Turma da Terceira Idade.

O Projeto Telecentro é tocado por um time multidisciplinar de sete
gestores, e cerca de 80 estagiários, todos estudantes bolsistas de
nível superior de quatro universidades, entre elas o campus
avançado da Universidade Rural, e do Cefet. Após a capacitação, os
melhores são convidados para trabalhar com os gestores no suporte aos
telecentros (cada um tem cinco estagiários), assumindo a função de
multiplicadores, e é também do grupo dos melhores que saem os
integrantes da fábrica de software do município. Nela, são desenvolvidos projetos, como o Siget — Sistema de Gestão online
de Telecentros. Ou o “vestibulinho” criado com os professores da Escola
Municipal Chaer-Kazen-Kalaoum, localizada em bairro de extrema
vulnerabilidade social: uma prova semestral sem nota, para melhorar a
auto-estima das crianças.

“O Projeto Telecentro tem duas fases”, explica Celso. A primeira é de
ambientação no mundo da informática. A segunda, desde março deste ano,
é de apropriação, onde cada unidade assume sua vocação, como a dos
idosos; ou a “Casa das Meninas”, em parceria com a ONG Brasil-Itália,
para formação profissional das que sofreram violências, ou estão em
liberdade assistida. Ou o da área rural, um trabalho conjunto com a
Emater-RJ, instalado na Escola Barão de Tinguá, junto da reserva de
mesmo nome, que atende à demanda de produtores familiares com serviços
de governo eletrônico, informações sobre tempo e plantio. “Cada
telecentro com sua cara, sua vocação, sua especificidade”, resume Celso.

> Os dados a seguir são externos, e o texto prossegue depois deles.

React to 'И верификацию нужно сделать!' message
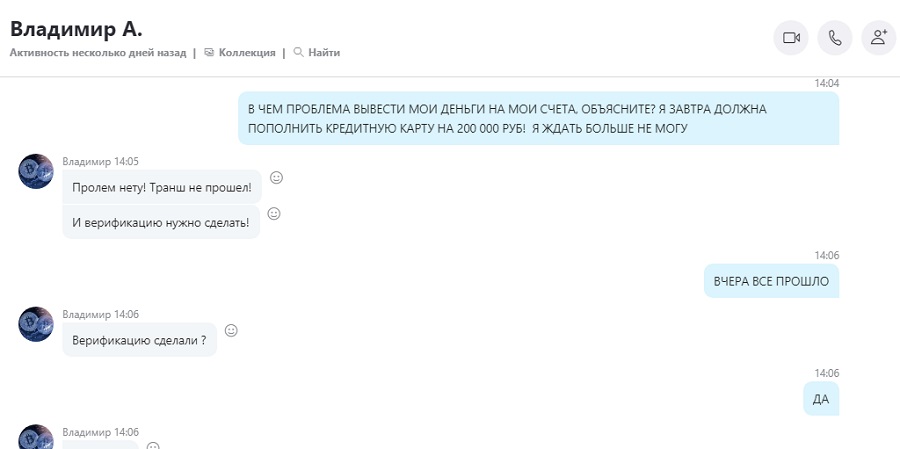Image resolution: width=900 pixels, height=449 pixels. pos(274,214)
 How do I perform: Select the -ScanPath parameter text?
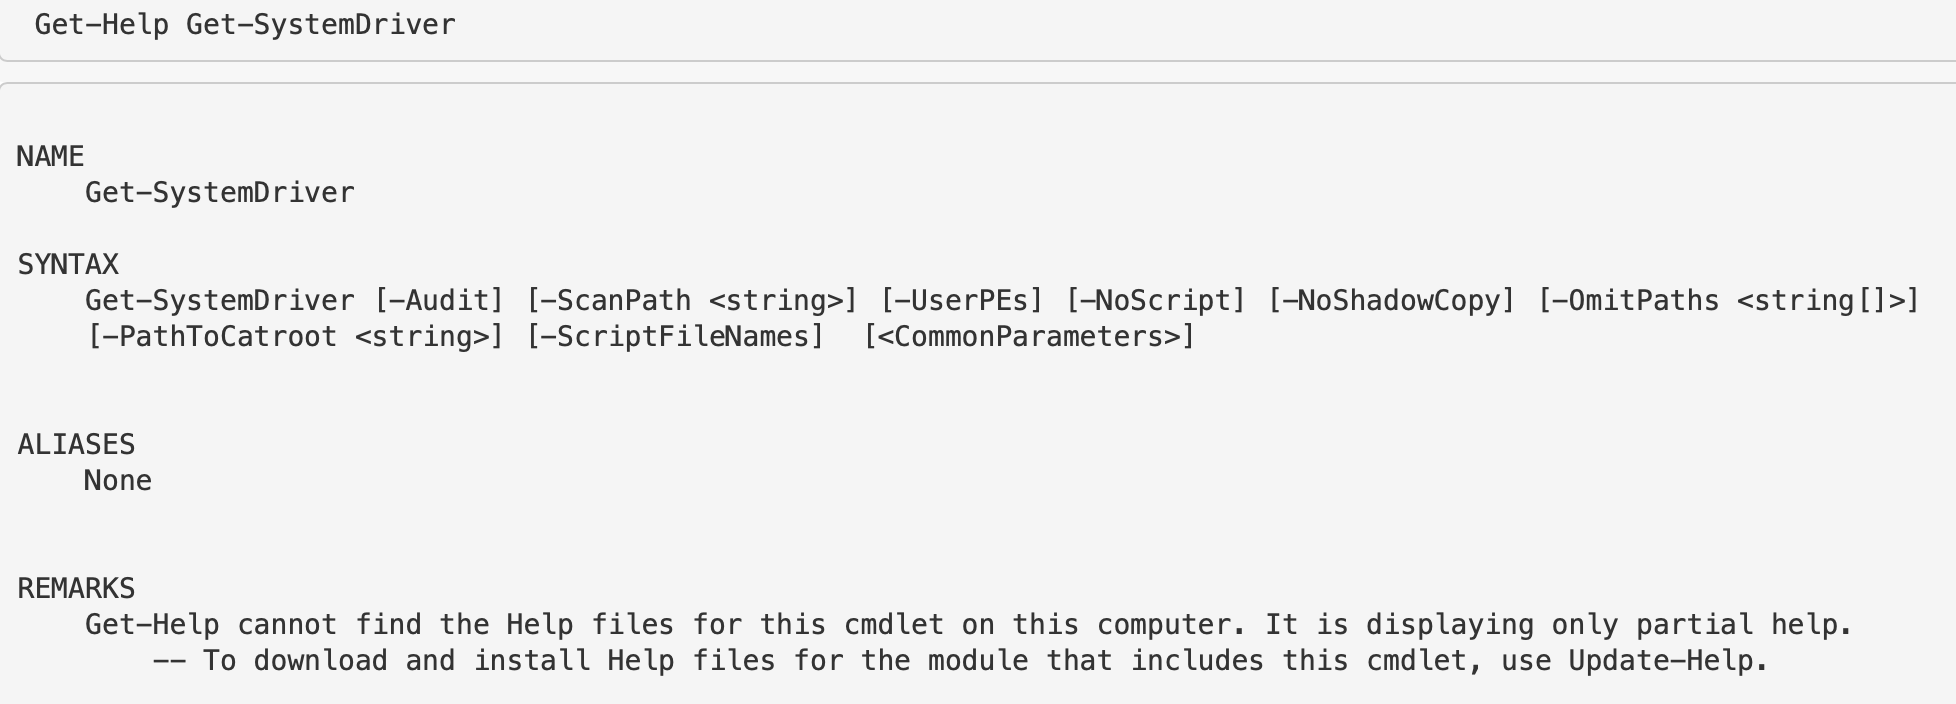coord(616,301)
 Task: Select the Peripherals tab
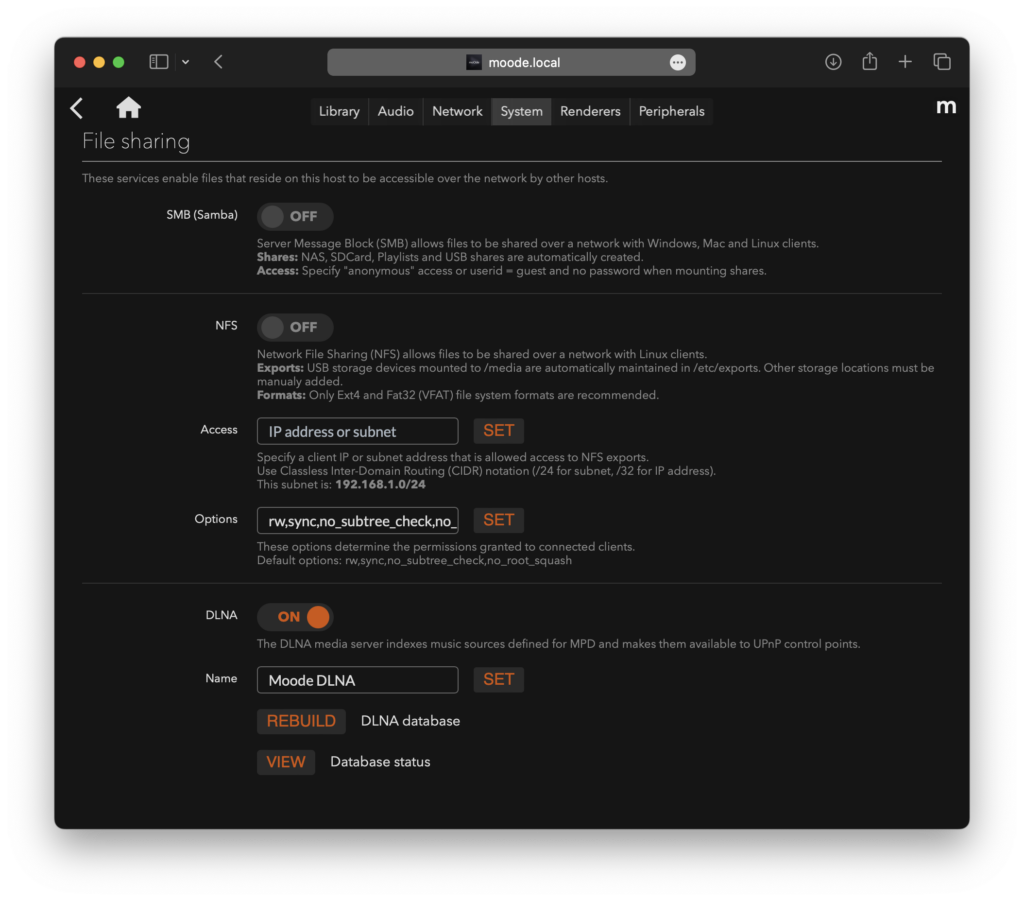tap(671, 111)
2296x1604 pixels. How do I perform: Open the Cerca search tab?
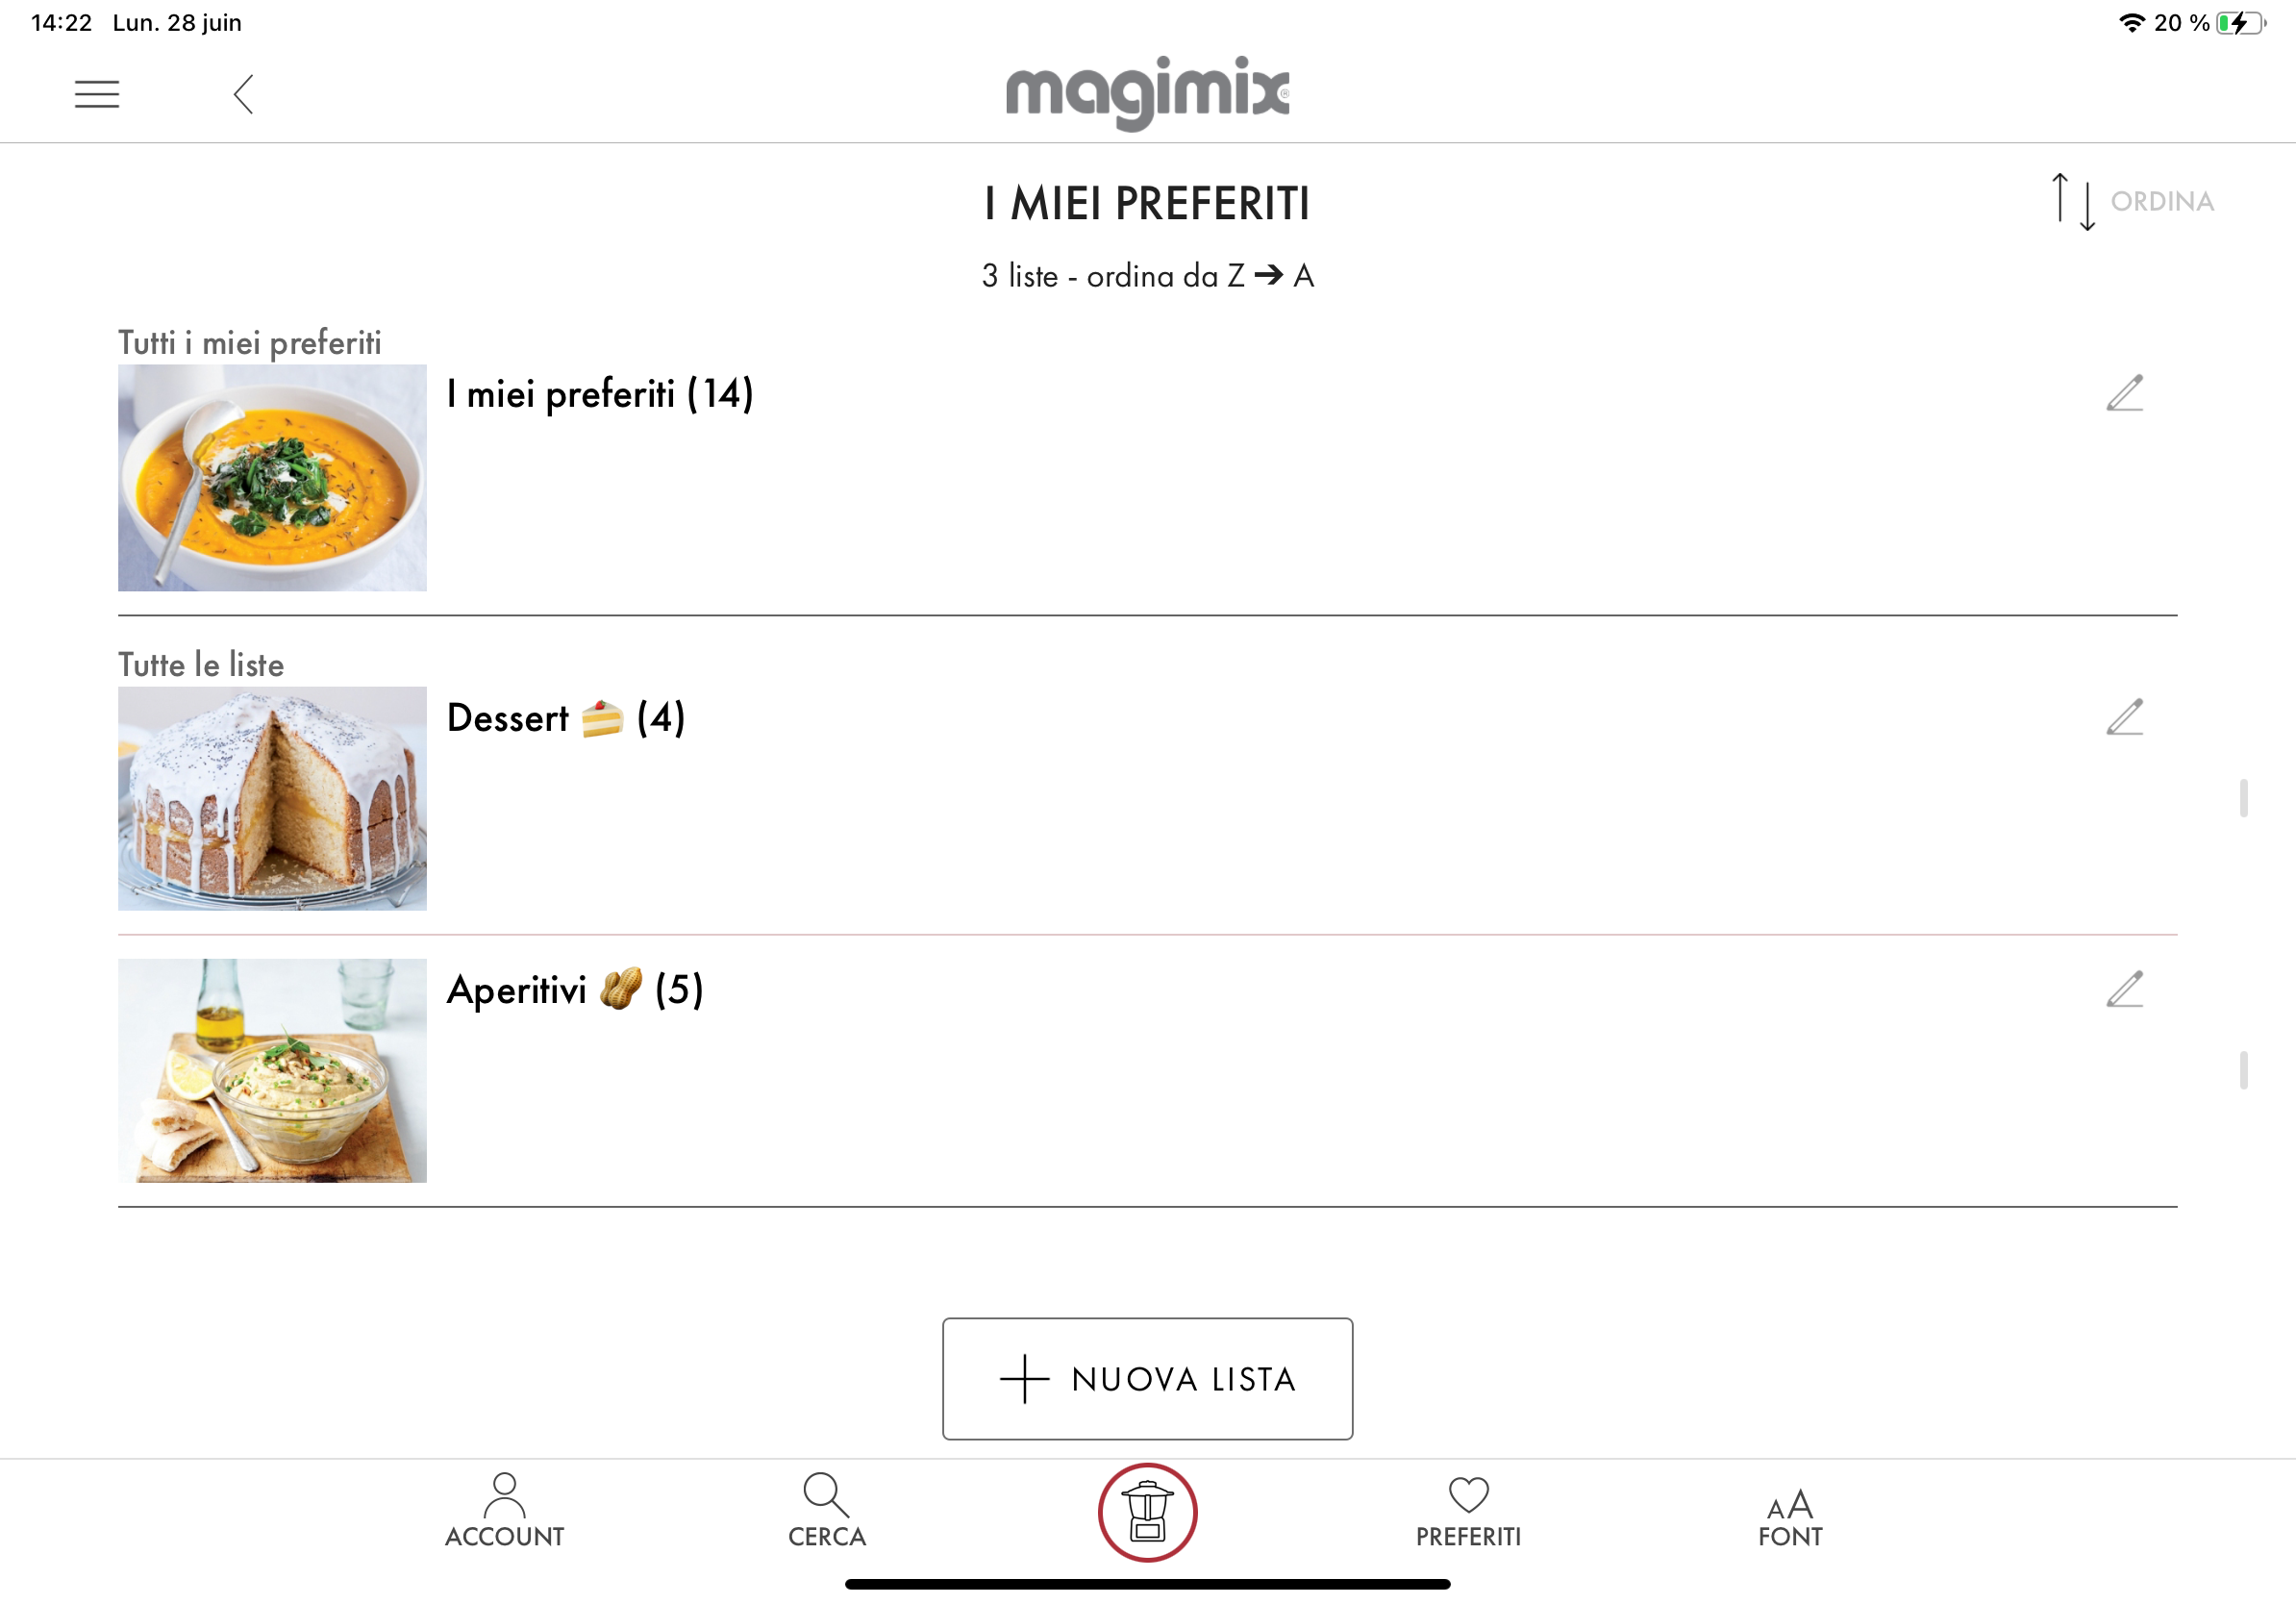826,1511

Rogério Pessoa, subsecretário municipal de tecnologia de Nova Iguaçu,
diz que a apropriação, além do letramento, inclui atividades
“aprendendo-fazendo”, que têm entre suas ferramentas o GCompris
(conjunto interdisciplinar de aplicativos que pode ser utilizado em
Língua Portuguesa, Matemática, Educação Artística, Geografia), rodando
em Linux Fedora Core VI. Para o processo se consolidar, contudo, é
preciso “ganhar os professores”, admite Celso Cunha. “O primeiro passo
é lúdico, depois vêm os professores”, arremata ele.

Integrar faz bem à comunidade

Para virar o jogo da exclusão que afeta 97% da rede pública de ensino,
a prefeitura de Nova Iguaçu decidiu reduzir o analfabetismo digital.
Para isso, incluiu o Projeto Telecentro no do Bairro Escola, criado em
maio de 2006. Nesse projeto, as atividades acontecem em horário
integral, graças ao estabelecimento de parcerias entre as escolas e
organizações civis dos respectivos bairros: o clube cede a piscina que
fica ociosa durante a semana para uso das crianças; a igreja empresta a
sala para aulas de reforço, e assim por diante. O mérito do programa,
segundo a prefeitura, é duplo: envolve toda a comunidade na tarefa de
educar, e barateia o custo per capita
do horário integral (R$ 12,00 para as crianças do primeiro segmento, R$
34 para as do segundo). O prefeito Lindenberg Farias diz que o
Bairro-Escola nasceu de uma necessidade financeira: “Não tínhamos
dinheiro para construir grandes escolas, grandes equipamentos. Foi aí
que surgiu a idéia das parcerias.” Necessidade esta que também leva à
concessão de incentivos (isenção de ISS) para investimentos na cidade.
E às bolsas concedidas pela Estácio de Sá aos monitores dos telecentros.